### Stated task
Rewrite the items from the line containing "You are a GUI" up to and including the last line of the items, switching "dropdown" to "menu" and keeping everything else the same, and leave the pictures out.

[Text and item location entries]
- - - - -

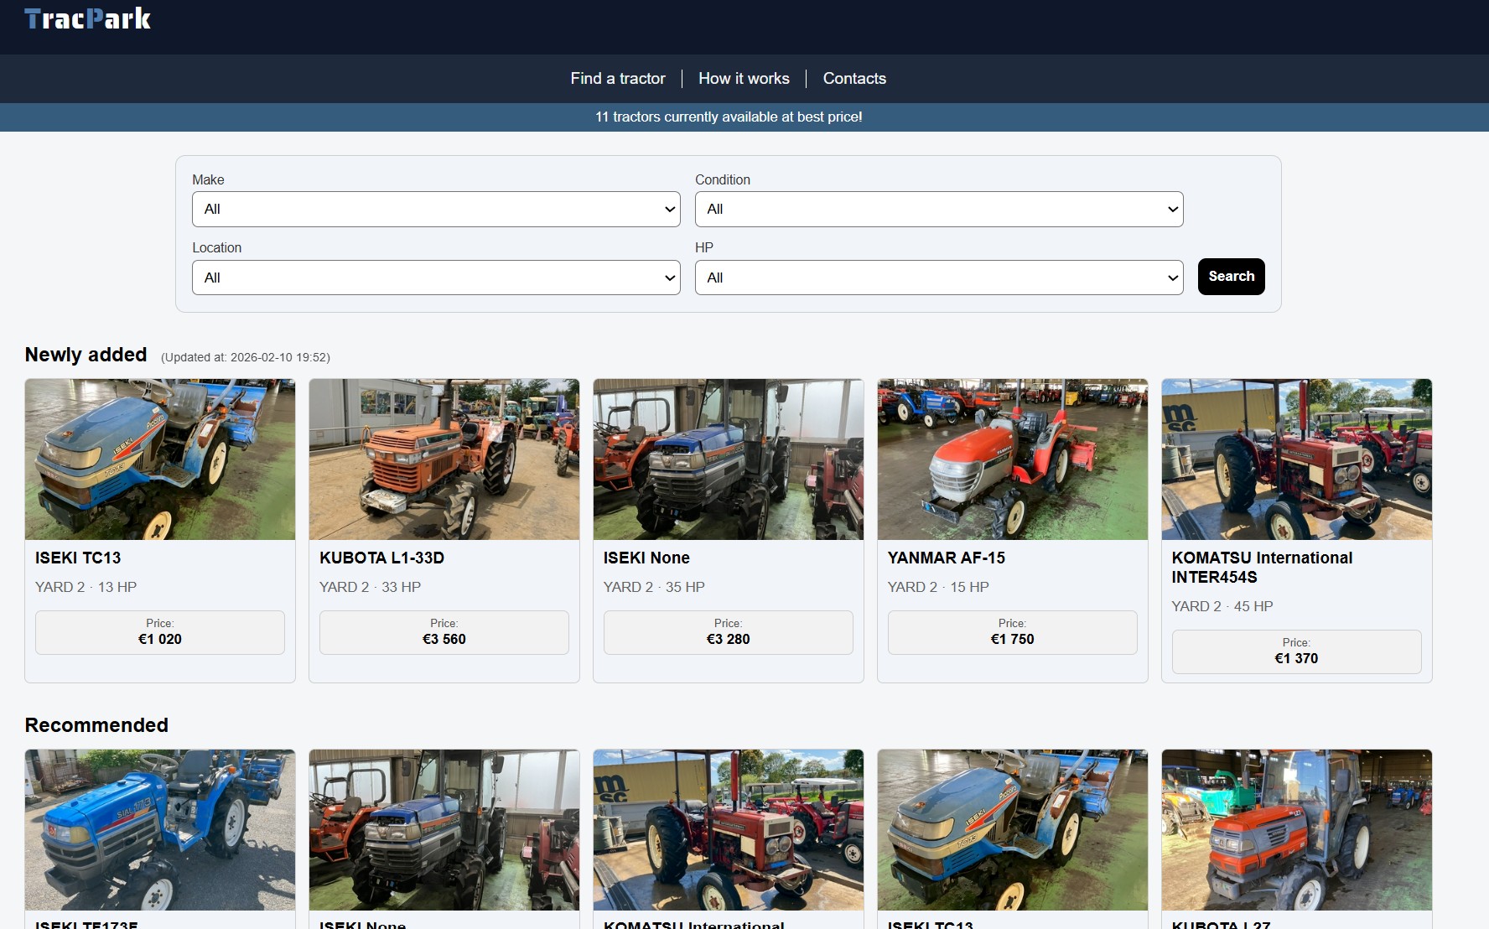1489x929 pixels.
Task: Open the ISEKI TC13 newly added photo
Action: pyautogui.click(x=160, y=459)
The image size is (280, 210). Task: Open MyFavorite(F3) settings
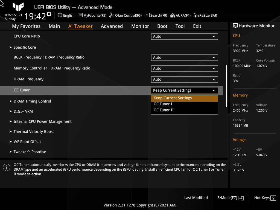(x=92, y=15)
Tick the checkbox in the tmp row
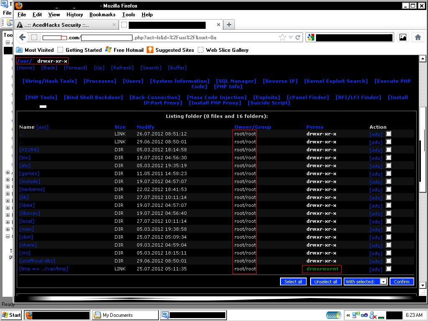The image size is (428, 321). [x=388, y=269]
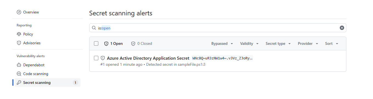Open the Validity filter dropdown
373x99 pixels.
tap(249, 43)
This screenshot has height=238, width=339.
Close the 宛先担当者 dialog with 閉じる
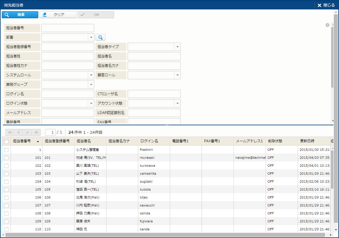pos(326,5)
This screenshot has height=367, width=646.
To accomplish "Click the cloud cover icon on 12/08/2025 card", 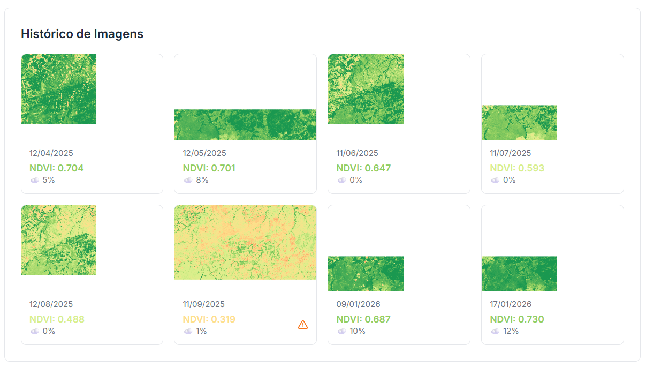I will click(x=34, y=332).
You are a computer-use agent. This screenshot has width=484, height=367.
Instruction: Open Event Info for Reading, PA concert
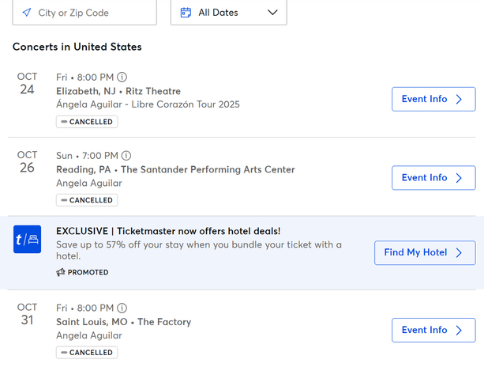point(433,178)
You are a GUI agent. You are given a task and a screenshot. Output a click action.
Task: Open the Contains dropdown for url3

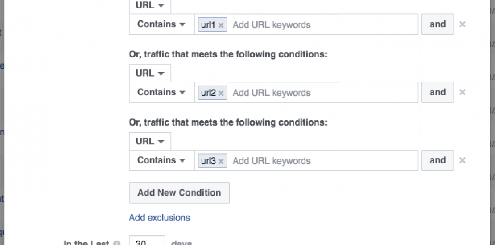pyautogui.click(x=161, y=161)
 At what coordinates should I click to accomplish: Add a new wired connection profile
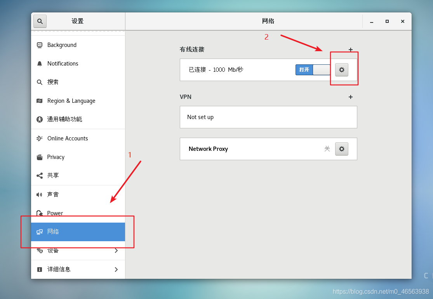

- - - - -

### Exercise result
You are a GUI agent. You are given a task and a screenshot. Output a click action.
Task: Open the Contains menu for url3

pyautogui.click(x=161, y=161)
 At what coordinates should I click to accomplish: Add a new wired connection profile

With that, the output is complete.